“Melalui pembentukan pansus ini, kami ingin memastikan bahwa keuntungan perusahaan tidak berhenti pada laporan keuangan, melainkan benar-benar dapat dirasakan oleh masyarakat,” tegas Hasanuddin.
DPRD Kaltim memperkirakan potensi dana CSR yang dapat dihimpun mencapai nilai triliunan rupiah apabila ketentuan alokasi hingga empat persen dari laba bersih diterapkan secara konsisten.
Perkiraan tersebut didasarkan pada banyaknya perusahaan besar yang beroperasi di Bumi Etam, terutama di sektor pertambangan, perkebunan kelapa sawit, serta minyak dan gas.

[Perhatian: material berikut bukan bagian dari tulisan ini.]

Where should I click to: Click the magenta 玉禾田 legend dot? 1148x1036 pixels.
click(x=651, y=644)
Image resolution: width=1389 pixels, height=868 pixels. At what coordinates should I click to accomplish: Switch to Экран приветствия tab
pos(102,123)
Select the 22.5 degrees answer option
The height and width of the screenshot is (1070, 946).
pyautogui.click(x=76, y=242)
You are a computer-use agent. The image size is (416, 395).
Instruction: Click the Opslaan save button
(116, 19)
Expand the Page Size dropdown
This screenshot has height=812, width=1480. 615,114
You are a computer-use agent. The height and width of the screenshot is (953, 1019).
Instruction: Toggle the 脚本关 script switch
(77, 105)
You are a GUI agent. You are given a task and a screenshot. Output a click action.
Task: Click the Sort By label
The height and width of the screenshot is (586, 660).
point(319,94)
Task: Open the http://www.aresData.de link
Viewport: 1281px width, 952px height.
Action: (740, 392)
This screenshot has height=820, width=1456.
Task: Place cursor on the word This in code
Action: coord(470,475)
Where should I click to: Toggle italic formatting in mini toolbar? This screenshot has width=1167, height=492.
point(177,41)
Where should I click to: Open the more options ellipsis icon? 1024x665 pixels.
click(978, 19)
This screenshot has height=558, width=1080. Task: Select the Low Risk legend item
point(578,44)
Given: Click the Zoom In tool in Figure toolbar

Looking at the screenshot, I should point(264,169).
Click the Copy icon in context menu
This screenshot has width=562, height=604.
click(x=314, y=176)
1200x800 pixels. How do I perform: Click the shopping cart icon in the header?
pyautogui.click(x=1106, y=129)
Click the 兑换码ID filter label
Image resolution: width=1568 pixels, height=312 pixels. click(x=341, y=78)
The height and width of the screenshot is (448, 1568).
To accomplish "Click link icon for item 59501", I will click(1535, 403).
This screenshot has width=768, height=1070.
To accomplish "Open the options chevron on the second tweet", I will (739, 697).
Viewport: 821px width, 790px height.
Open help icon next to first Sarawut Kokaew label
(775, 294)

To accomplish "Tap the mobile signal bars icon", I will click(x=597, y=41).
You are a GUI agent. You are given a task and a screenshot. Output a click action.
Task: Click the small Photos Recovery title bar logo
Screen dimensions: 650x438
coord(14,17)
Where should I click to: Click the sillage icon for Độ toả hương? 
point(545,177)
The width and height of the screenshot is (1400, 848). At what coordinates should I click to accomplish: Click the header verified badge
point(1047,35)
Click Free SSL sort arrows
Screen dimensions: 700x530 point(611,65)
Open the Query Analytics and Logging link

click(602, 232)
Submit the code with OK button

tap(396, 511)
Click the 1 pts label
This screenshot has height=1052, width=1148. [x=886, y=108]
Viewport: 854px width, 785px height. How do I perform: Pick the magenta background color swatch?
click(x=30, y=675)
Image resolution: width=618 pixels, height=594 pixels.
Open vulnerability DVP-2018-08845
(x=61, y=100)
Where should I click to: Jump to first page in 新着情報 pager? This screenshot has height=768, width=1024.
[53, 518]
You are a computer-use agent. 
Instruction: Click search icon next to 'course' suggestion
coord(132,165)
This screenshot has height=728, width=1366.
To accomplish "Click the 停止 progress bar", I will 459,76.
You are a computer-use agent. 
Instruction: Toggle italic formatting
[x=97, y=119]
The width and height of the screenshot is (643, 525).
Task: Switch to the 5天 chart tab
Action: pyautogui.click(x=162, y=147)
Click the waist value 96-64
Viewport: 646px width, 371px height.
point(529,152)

“Di sektor pertambangan saja terdapat perusahaan besar seperti KPC dan Gunung Bayan, belum termasuk perusahaan di sektor perkebunan dan migas,” ujarnya.
Meski demikian, DPRD Kaltim mengakui bahwa hingga kini tingkat kepatuhan perusahaan terhadap kewajiban CSR belum terpetakan secara menyeluruh.
Data mengenai perusahaan yang telah melaksanakan kewajiban secara optimal maupun yang belum patuh masih belum tersusun secara komprehensif.
“Kami belum memiliki gambaran yang utuh mengenai perusahaan yang benar-benar melaksanakan kewajiban CSR sesuai ketentuan,” ungkapnya.
Melalui kerja Pansus CSR, DPRD Kaltim berencana melakukan pemetaan menyeluruh terhadap pelaksanaan CSR di daerah, menyusun mekanisme pengelolaan yang lebih transparan, serta merumuskan regulasi daerah yang lebih tegas dan mengikat.
Dengan demikian, pelaksanaan CSR tidak lagi bersifat sukarela atau sekadar formalitas administratif.
“Kami menargetkan lahirnya aturan yang jelas, tegas, dan dapat dieksekusi agar pelaksanaan CSR benar-benar memberikan manfaat nyata bagi masyarakat Kalimantan Timur,” pungkas Hasanuddin.